▶ **LISTED ENTRIES**
◆ ◆ ◆ ◆

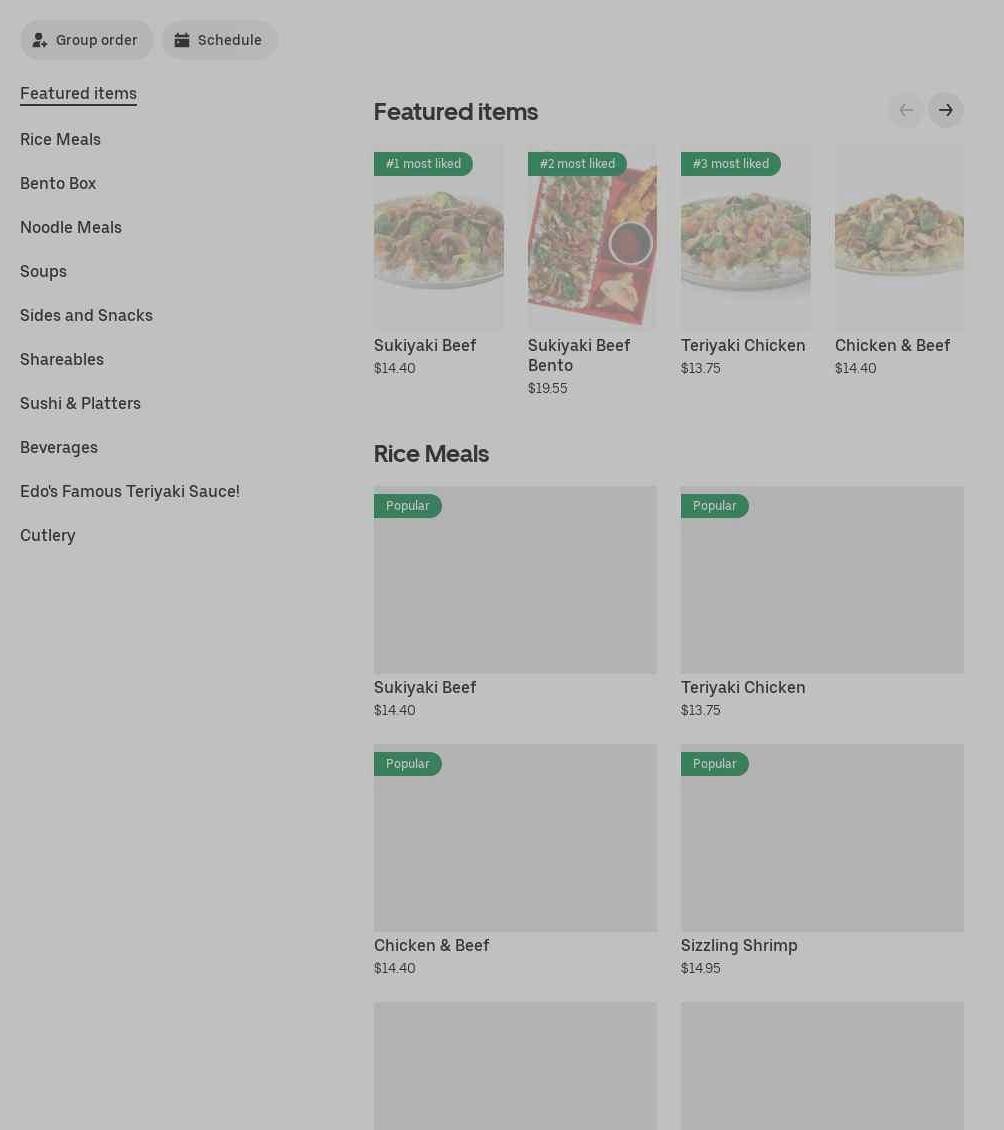This screenshot has height=1130, width=1004.
Task: Click the previous arrow in Featured items
Action: pyautogui.click(x=905, y=110)
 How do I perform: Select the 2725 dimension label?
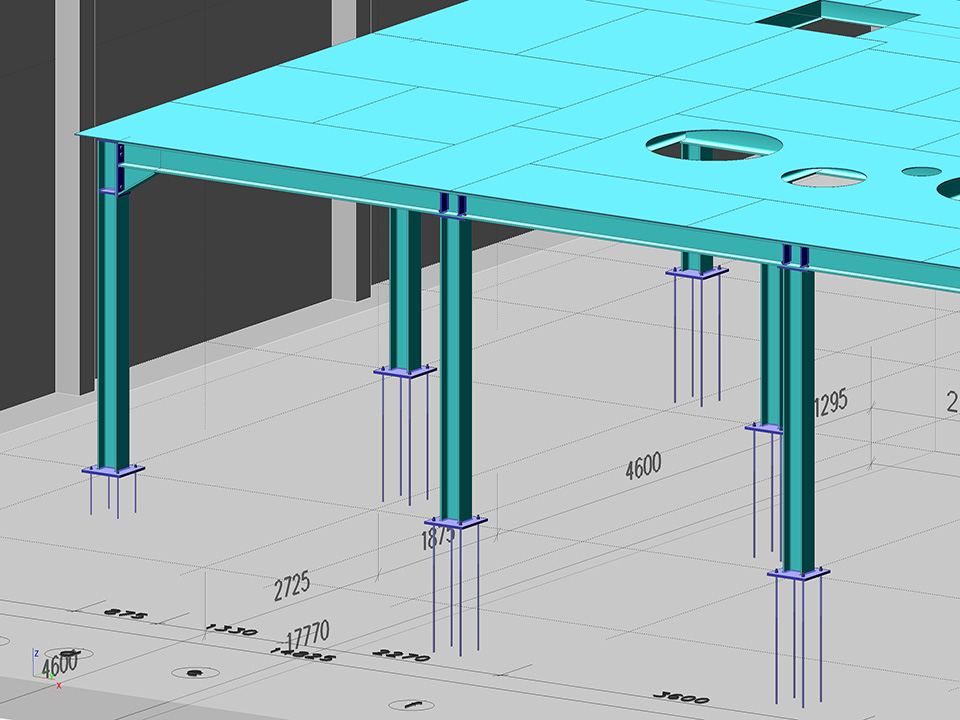point(291,585)
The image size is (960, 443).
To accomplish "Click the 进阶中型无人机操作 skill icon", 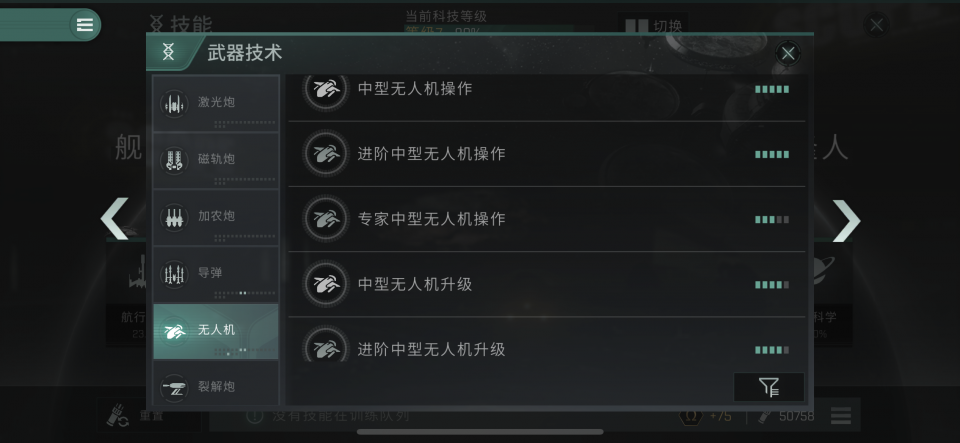I will tap(326, 154).
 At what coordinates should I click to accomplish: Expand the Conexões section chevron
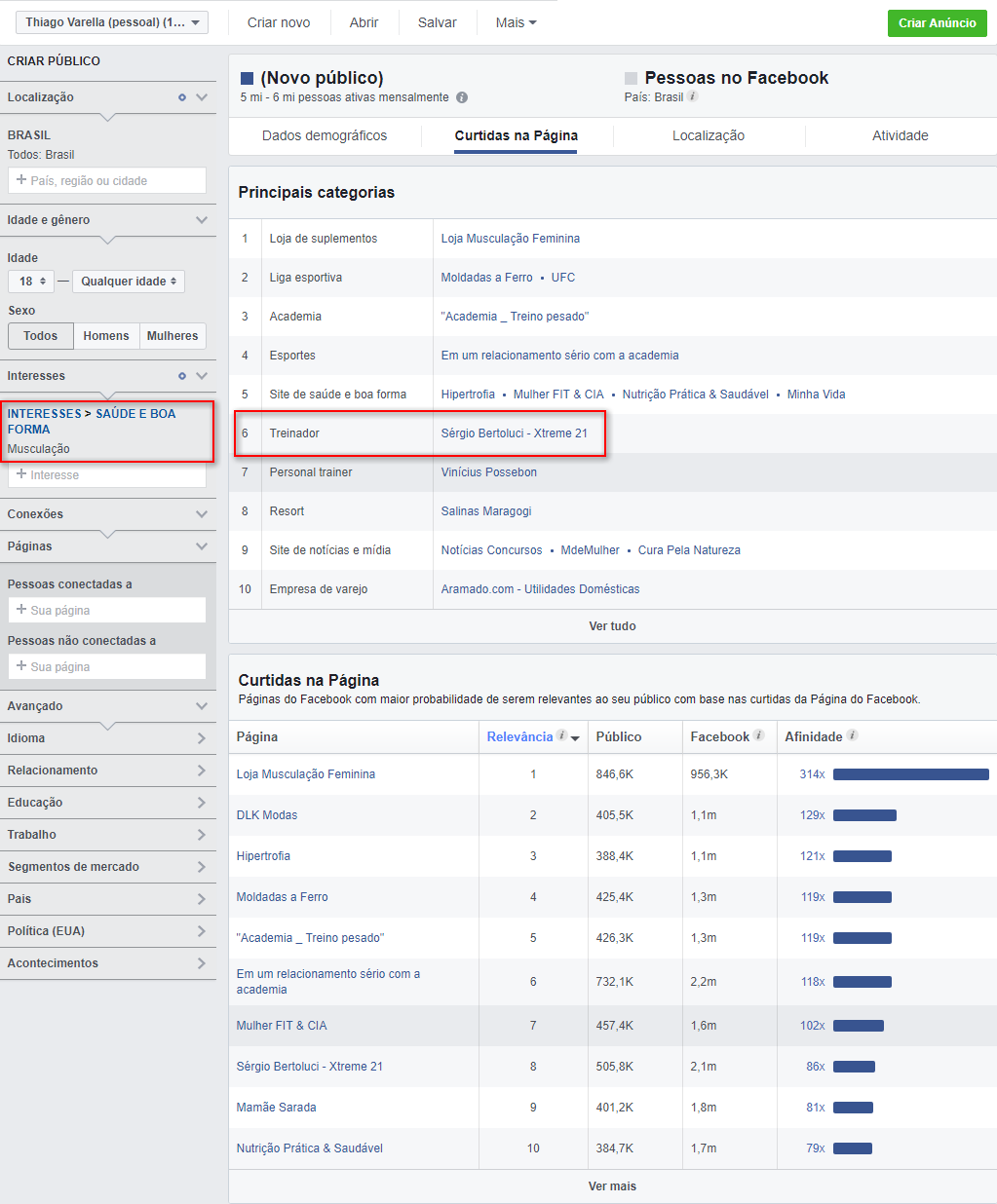point(202,514)
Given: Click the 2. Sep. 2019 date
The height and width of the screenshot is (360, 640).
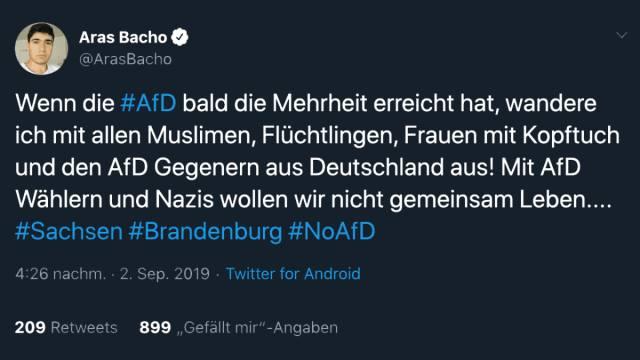Looking at the screenshot, I should click(x=165, y=274).
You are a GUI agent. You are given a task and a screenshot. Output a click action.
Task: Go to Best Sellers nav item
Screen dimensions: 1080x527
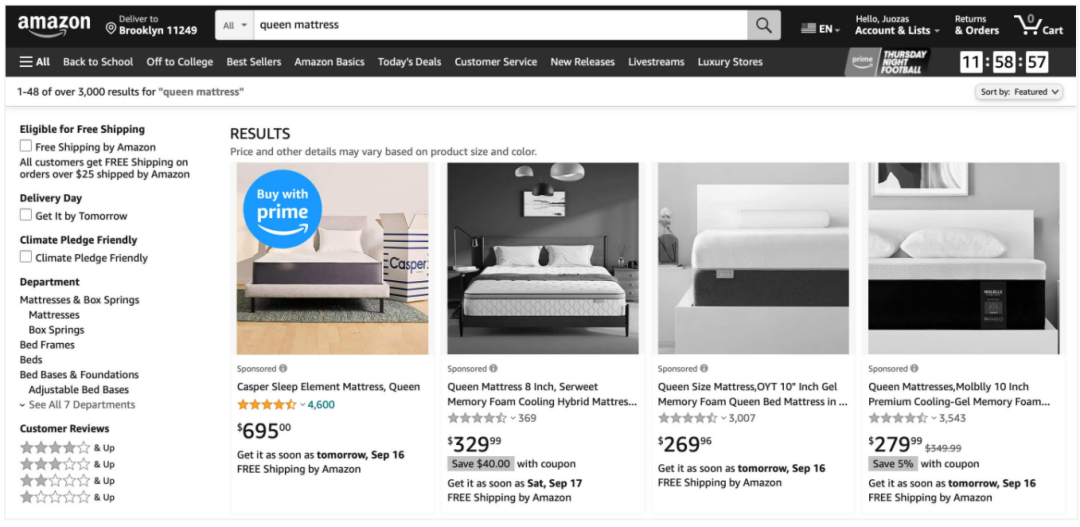pos(253,62)
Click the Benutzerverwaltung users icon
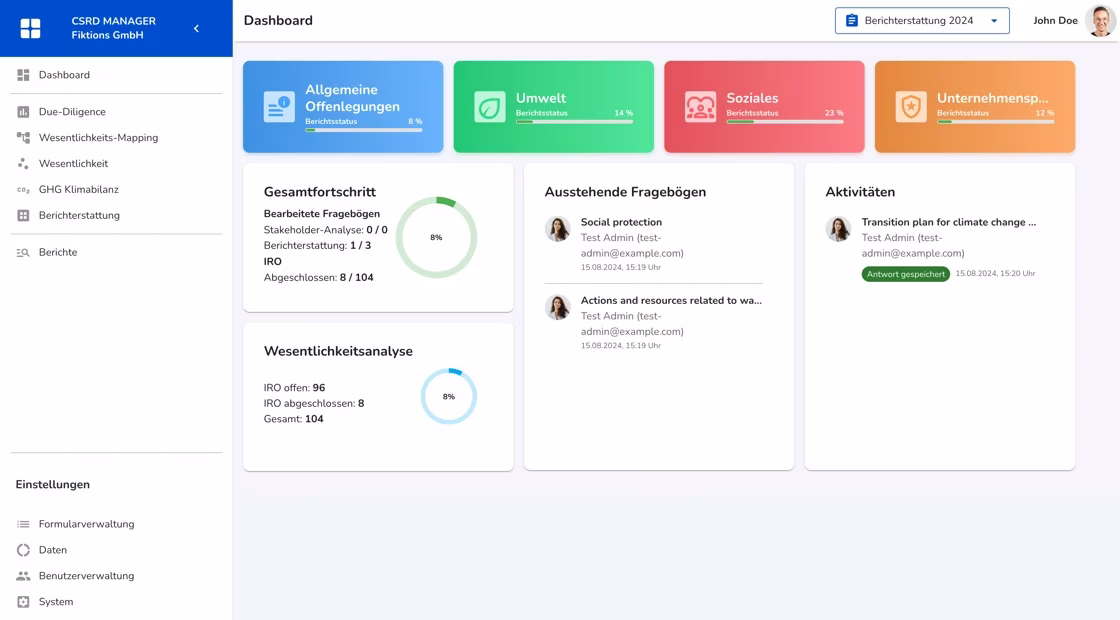This screenshot has width=1120, height=620. coord(22,575)
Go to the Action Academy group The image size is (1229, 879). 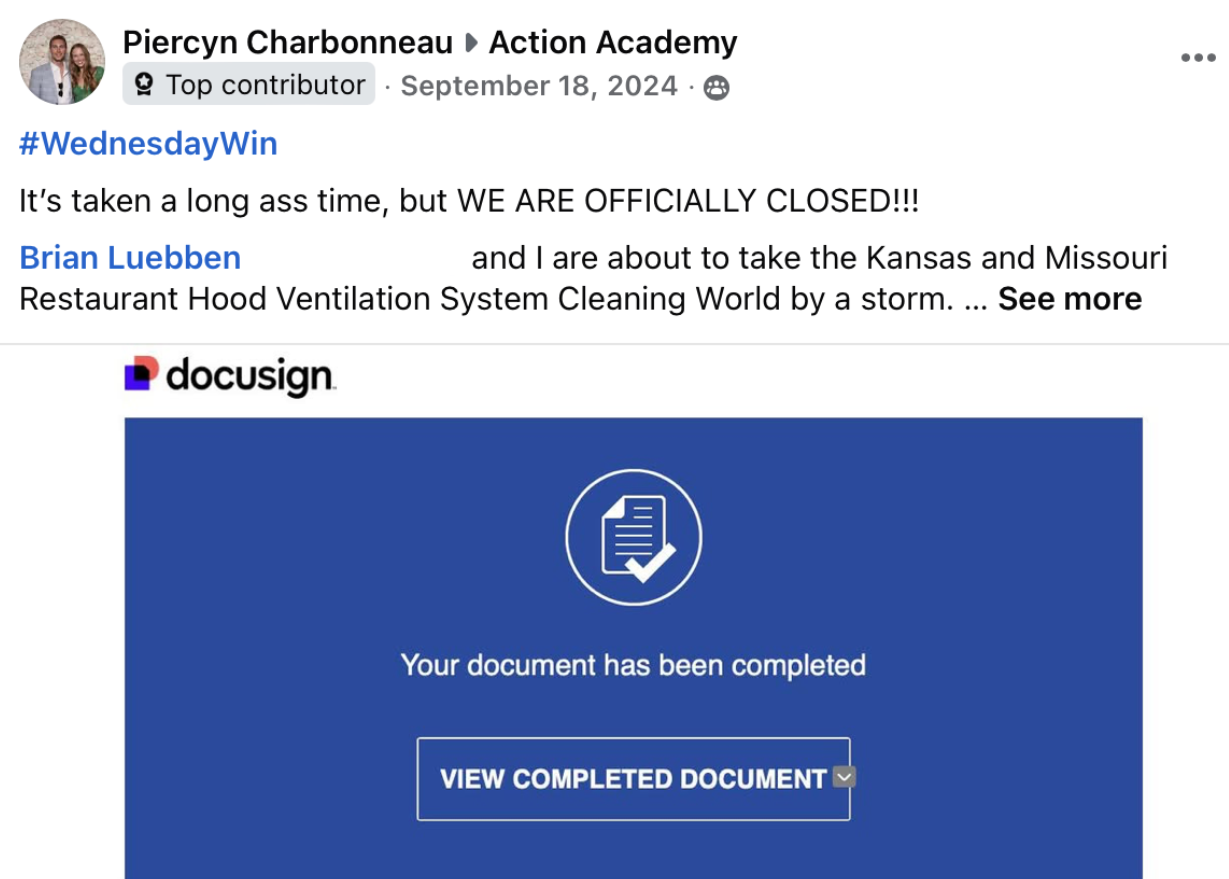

◆ ◆ ◆ ◆

Reproduce the lines above, exactly and exclusively, from the line containing "Given: Click the 2. Sep. 2019 date" down to the last line, both included; pictures are not part of the copy.

Given: Click the 2. Sep. 2019 date
The height and width of the screenshot is (360, 640).
Looking at the screenshot, I should click(x=165, y=274).
You are a GUI agent. You are given a task and a screenshot. Output a click action.
Task: Go to Best Sellers nav item
Screen dimensions: 1080x527
pos(253,62)
Click the Benutzerverwaltung users icon
This screenshot has width=1120, height=620. coord(22,575)
Go to the Action Academy group The image size is (1229, 879). 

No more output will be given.